§ **Task prompt**: Search the records for the word "Click". Copy every line where it appears.

Data records:
━━━━━━━━━━

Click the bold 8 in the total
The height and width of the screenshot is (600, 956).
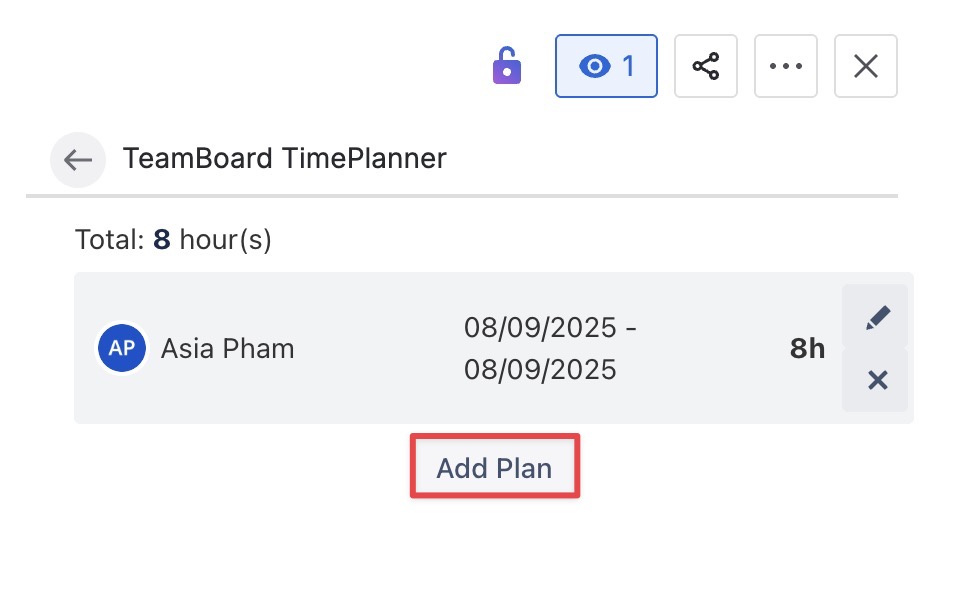(x=161, y=240)
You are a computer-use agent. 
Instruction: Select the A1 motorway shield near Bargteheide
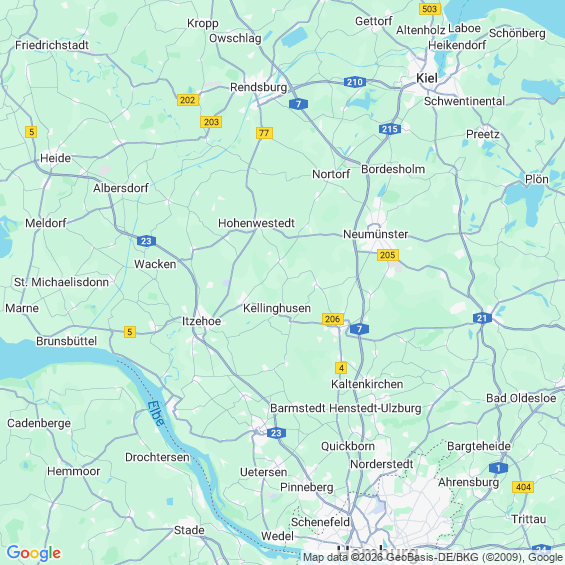498,468
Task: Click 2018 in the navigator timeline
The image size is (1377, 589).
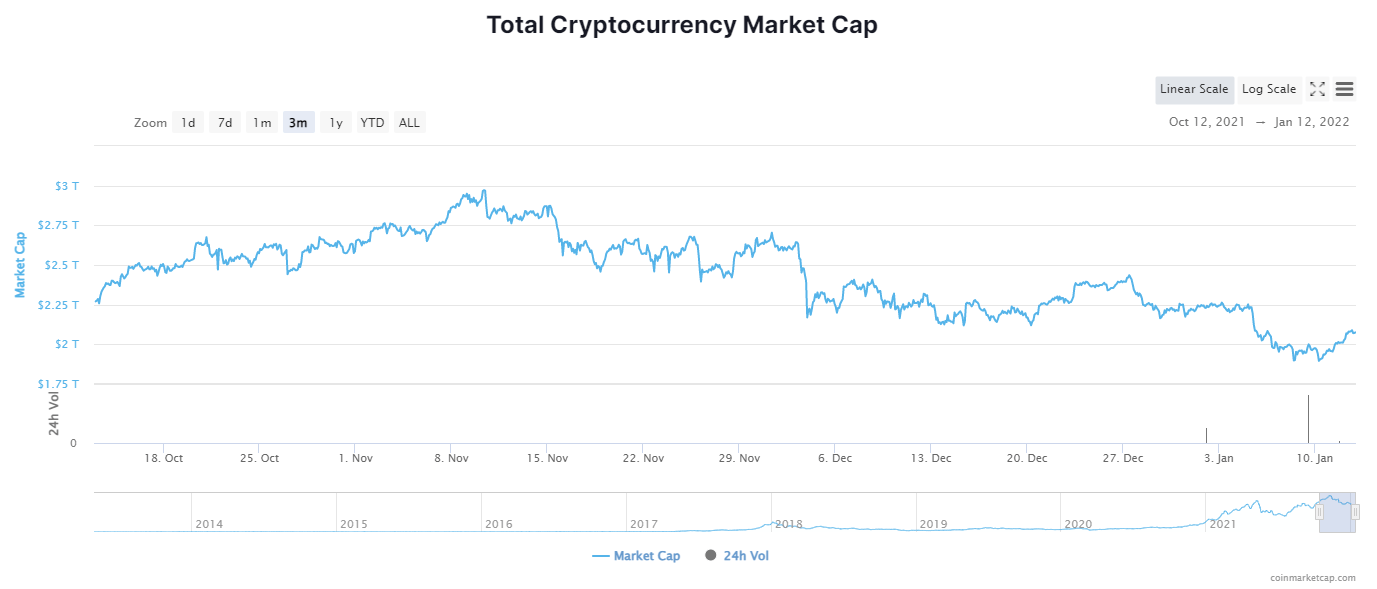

━━━━━━━━━━

§ **Answer to this task**:
Click the bold 8 in the total
Task: Click 2018 in the navigator timeline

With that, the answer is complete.